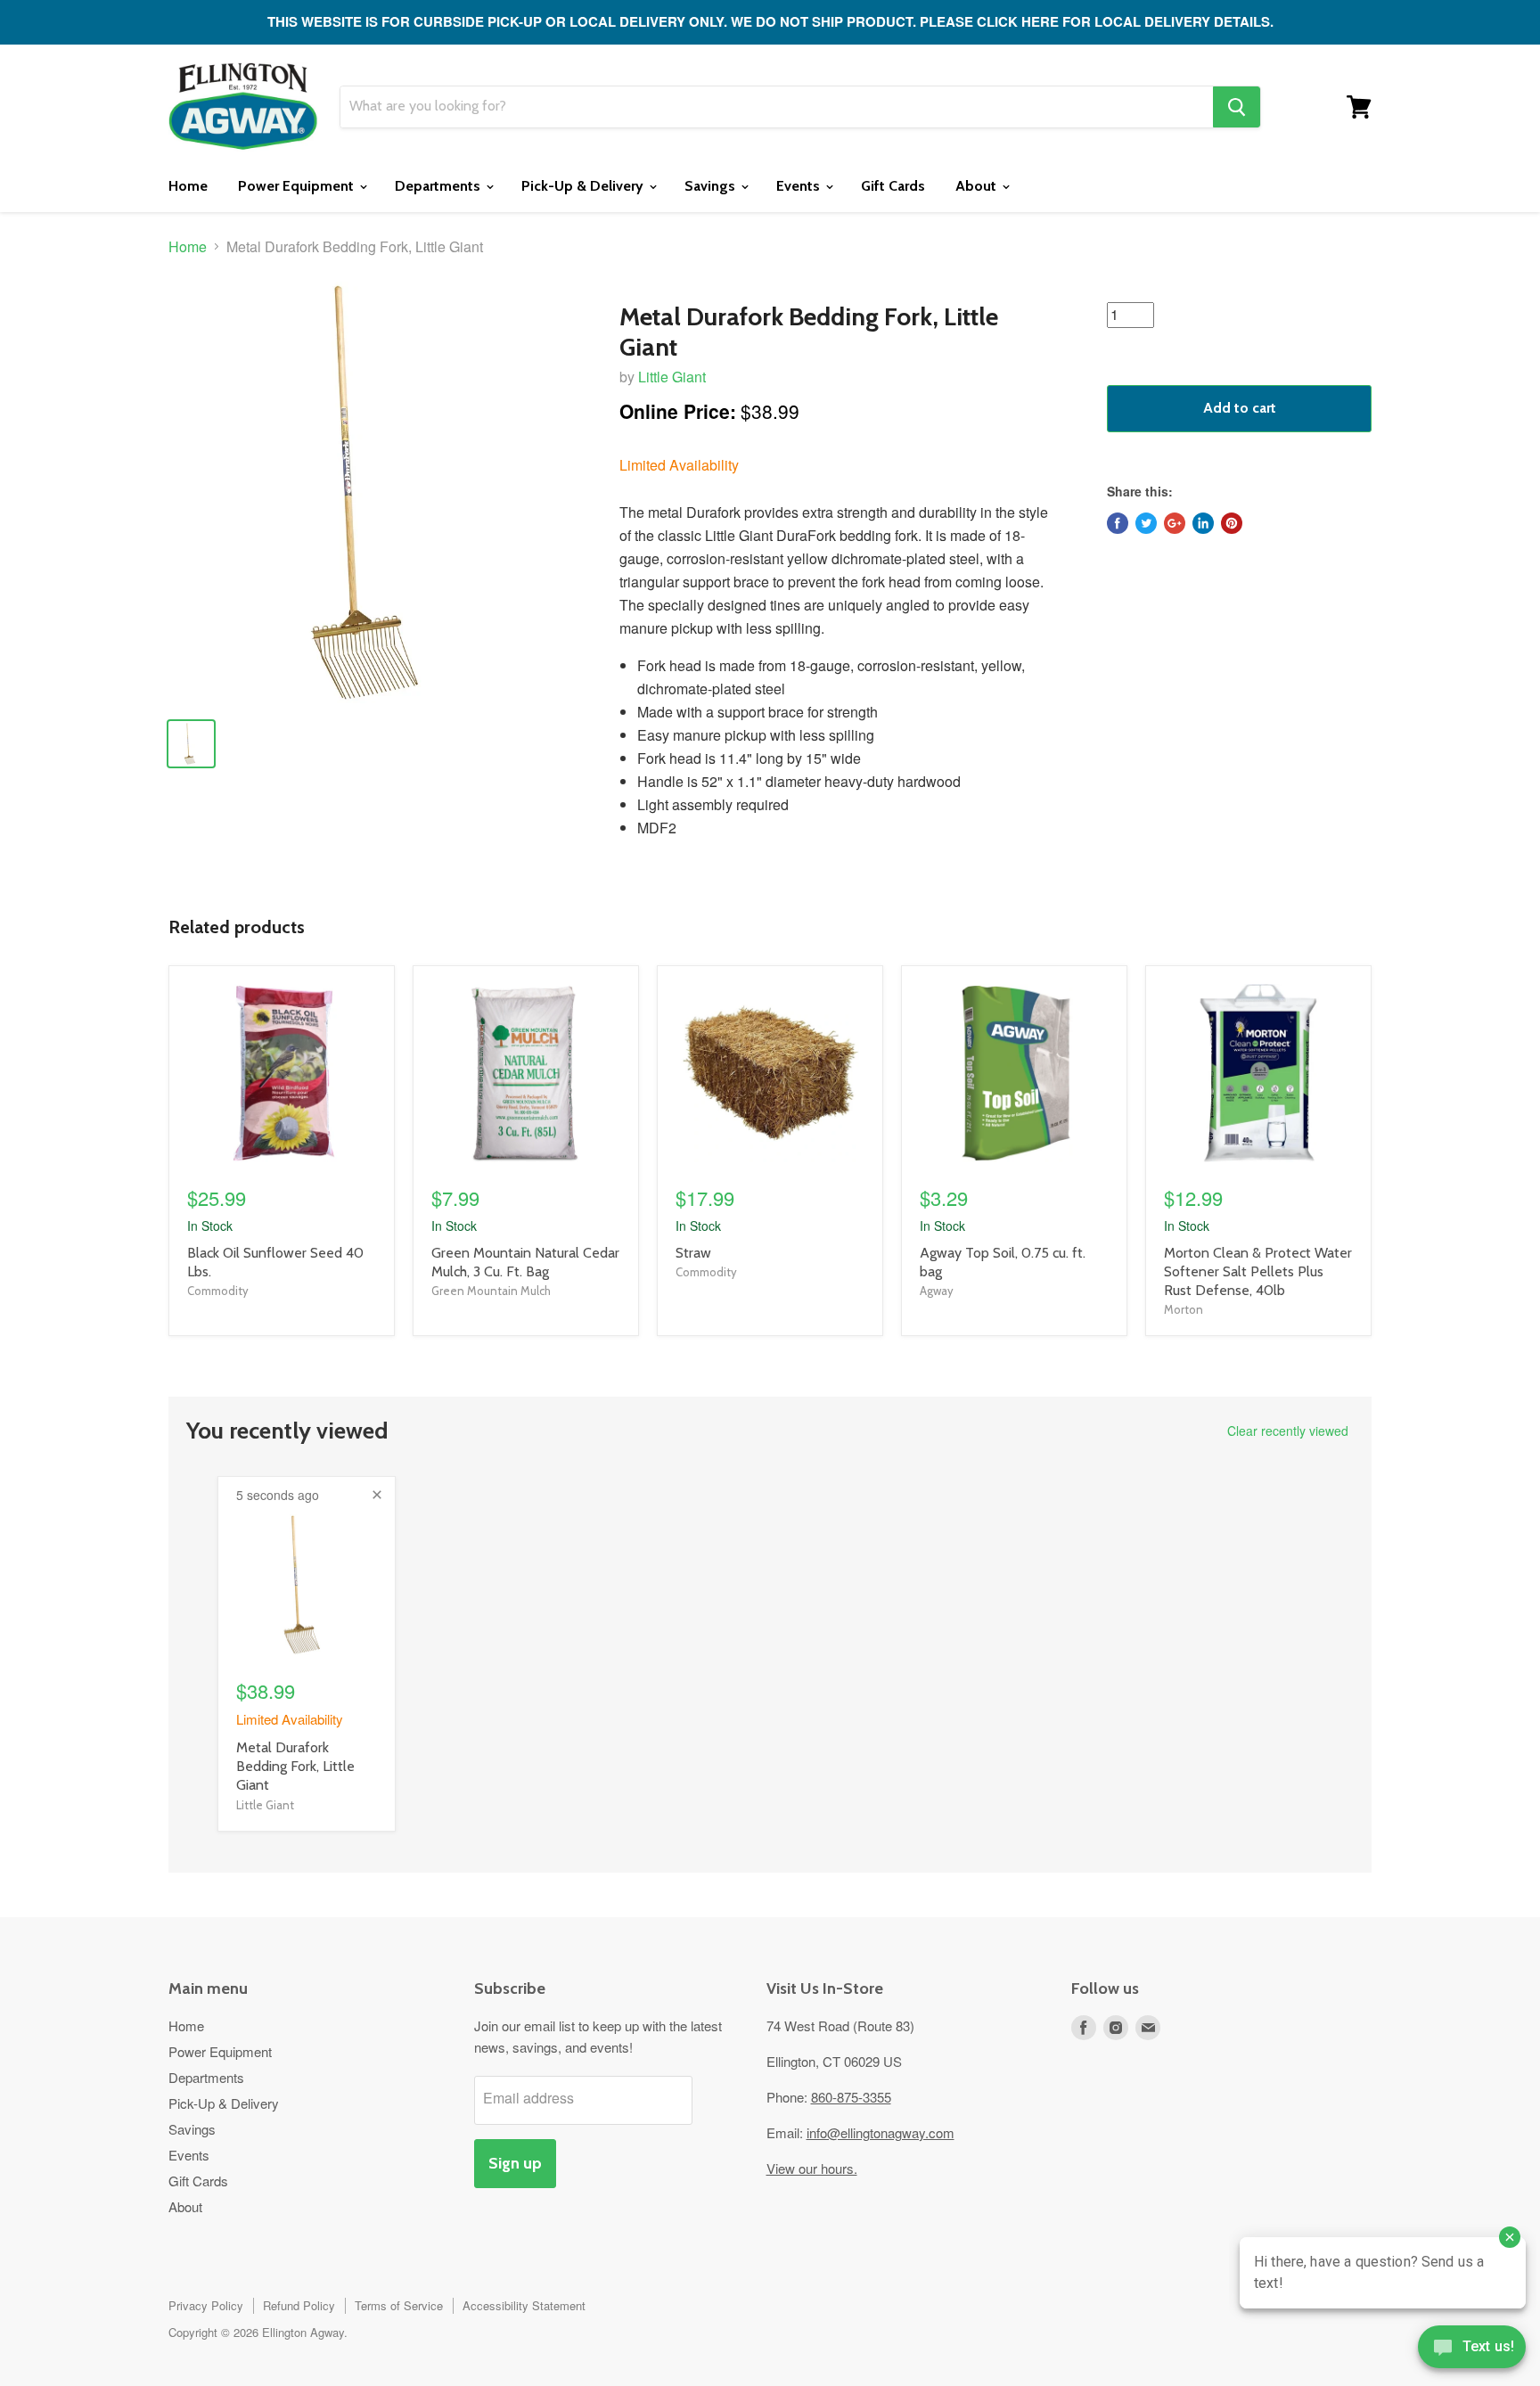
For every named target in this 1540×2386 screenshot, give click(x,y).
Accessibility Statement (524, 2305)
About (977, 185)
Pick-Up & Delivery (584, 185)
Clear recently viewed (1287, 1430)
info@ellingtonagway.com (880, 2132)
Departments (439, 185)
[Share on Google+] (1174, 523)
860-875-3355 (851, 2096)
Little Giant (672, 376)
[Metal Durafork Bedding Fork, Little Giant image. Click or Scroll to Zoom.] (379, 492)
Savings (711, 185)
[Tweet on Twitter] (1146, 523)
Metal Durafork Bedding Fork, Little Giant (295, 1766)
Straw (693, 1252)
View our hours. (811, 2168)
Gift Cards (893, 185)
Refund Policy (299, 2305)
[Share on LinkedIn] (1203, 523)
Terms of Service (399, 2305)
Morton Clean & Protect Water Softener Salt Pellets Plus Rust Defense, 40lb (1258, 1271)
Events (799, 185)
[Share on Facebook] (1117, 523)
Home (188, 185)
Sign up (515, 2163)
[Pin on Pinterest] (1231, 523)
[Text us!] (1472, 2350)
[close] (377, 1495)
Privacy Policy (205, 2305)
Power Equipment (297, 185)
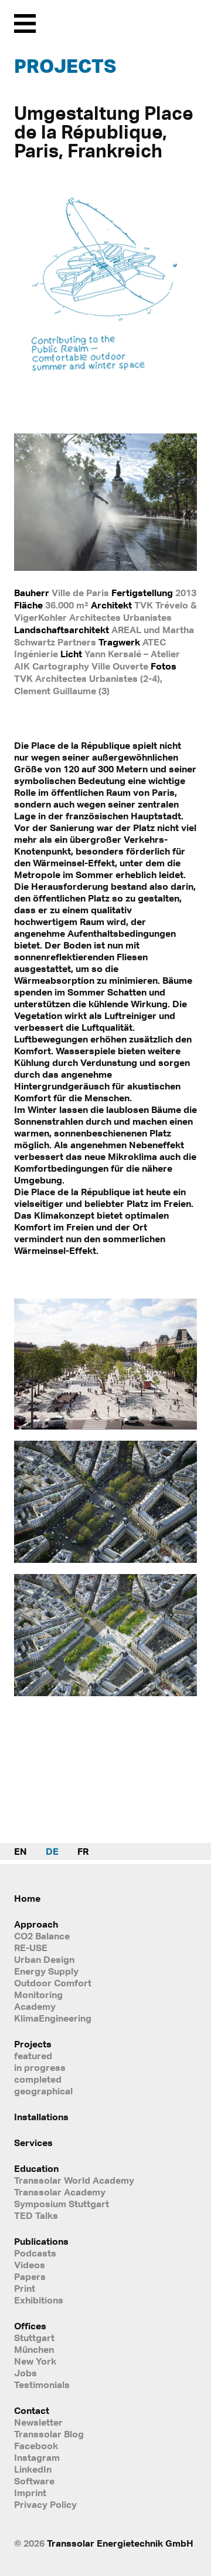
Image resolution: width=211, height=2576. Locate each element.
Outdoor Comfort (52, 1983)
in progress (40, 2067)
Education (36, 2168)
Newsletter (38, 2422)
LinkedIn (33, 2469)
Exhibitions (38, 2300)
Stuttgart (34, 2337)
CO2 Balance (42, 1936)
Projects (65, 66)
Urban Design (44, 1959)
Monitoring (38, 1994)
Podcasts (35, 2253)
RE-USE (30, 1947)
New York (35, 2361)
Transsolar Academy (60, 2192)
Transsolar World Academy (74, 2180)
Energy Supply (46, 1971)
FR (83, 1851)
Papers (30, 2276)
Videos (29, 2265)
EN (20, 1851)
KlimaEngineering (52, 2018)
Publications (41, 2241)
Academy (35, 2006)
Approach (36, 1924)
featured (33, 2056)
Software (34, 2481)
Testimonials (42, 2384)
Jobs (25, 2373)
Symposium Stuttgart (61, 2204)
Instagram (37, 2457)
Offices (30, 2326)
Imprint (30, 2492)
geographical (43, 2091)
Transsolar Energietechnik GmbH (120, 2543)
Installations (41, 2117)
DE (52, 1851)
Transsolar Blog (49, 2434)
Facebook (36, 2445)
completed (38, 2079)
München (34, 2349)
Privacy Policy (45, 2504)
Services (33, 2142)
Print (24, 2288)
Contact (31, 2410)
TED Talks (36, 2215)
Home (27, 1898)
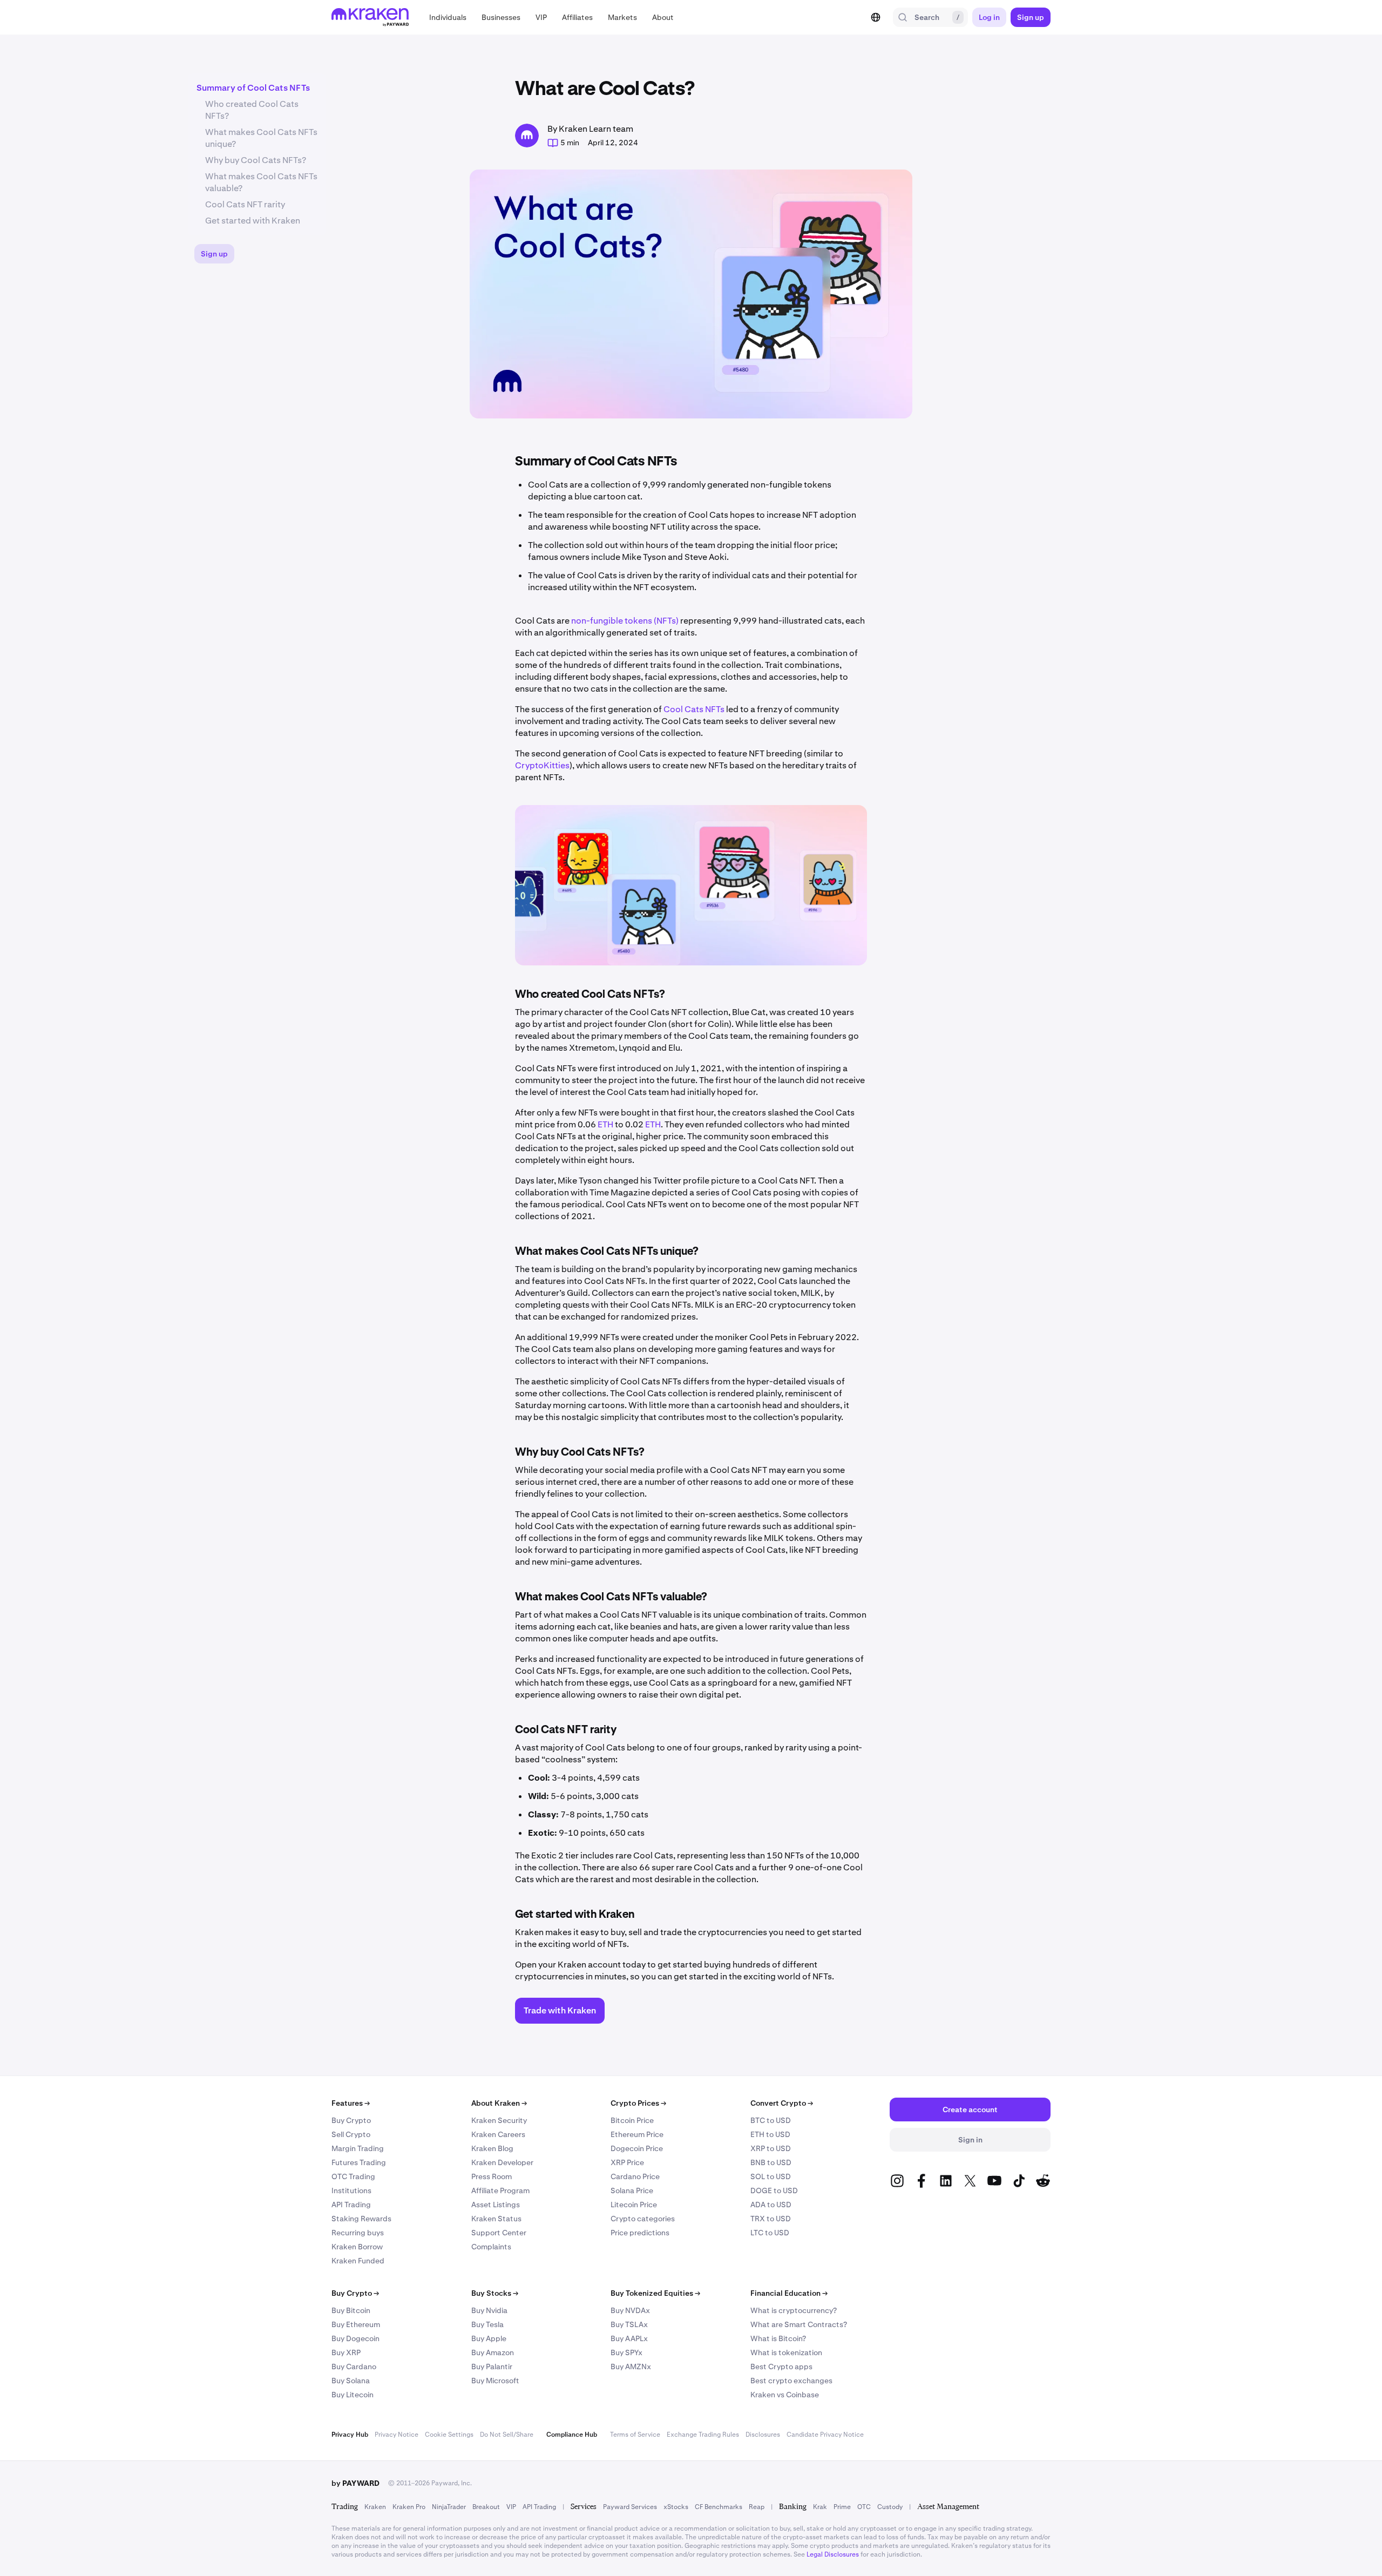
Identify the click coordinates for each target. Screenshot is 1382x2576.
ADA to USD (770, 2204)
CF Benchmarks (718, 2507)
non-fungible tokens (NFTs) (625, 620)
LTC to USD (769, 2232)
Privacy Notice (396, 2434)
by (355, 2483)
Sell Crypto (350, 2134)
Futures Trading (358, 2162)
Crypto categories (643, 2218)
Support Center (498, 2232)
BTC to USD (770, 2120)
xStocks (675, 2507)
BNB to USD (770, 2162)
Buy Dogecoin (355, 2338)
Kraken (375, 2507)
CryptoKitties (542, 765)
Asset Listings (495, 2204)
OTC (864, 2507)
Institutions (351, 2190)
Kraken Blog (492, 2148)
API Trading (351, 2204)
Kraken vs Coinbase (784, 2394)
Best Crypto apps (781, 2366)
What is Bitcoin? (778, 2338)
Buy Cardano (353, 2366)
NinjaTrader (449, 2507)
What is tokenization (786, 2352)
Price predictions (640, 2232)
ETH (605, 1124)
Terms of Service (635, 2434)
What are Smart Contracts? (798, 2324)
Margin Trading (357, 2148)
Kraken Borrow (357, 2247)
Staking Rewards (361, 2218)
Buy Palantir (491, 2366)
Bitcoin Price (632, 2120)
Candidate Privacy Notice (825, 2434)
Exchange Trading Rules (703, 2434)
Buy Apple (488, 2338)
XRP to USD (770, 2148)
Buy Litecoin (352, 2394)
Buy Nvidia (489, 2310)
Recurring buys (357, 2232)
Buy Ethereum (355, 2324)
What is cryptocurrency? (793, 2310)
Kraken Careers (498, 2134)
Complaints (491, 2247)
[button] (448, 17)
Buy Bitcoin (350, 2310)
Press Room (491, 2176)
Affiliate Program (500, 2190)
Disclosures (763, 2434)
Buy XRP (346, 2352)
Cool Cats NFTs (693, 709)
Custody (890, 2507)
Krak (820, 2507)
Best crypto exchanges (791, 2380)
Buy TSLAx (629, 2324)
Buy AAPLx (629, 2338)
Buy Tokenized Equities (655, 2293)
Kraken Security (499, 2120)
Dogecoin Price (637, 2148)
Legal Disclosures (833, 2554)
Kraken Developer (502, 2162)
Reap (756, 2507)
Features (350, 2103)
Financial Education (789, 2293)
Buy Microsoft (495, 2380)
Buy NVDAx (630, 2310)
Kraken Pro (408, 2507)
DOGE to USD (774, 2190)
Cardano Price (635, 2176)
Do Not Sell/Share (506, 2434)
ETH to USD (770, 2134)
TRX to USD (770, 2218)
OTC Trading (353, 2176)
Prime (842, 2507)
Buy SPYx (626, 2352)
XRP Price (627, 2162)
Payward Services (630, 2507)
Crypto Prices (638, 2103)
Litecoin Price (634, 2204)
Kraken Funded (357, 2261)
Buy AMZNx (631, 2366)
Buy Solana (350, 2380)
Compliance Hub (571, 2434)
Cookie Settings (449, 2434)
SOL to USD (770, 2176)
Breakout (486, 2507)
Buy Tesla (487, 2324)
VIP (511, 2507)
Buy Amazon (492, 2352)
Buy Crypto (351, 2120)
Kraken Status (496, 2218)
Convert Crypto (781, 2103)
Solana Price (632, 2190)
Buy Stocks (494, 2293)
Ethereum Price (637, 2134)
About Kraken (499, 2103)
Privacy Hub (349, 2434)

→ EXERCISE: Your task for the entries above: copy exactly the span starting with the line with "Sell Crypto (350, 2134)" and going on through the line with "What is tokenization (786, 2352)", both lines included, and nothing else.

→ RESPONSE AREA:
Sell Crypto (350, 2134)
Futures Trading (358, 2162)
Crypto categories (643, 2218)
Support Center (498, 2232)
BTC to USD (770, 2120)
xStocks (675, 2507)
BNB to USD (770, 2162)
Buy Dogecoin (355, 2338)
Kraken (375, 2507)
CryptoKitties (542, 765)
Asset Listings (495, 2204)
OTC (864, 2507)
Institutions (351, 2190)
Kraken Blog (492, 2148)
API Trading (351, 2204)
Kraken vs Coinbase (784, 2394)
Best Crypto apps (781, 2366)
What is Bitcoin? (778, 2338)
Buy Cardano (353, 2366)
NinjaTrader (449, 2507)
What is tokenization (786, 2352)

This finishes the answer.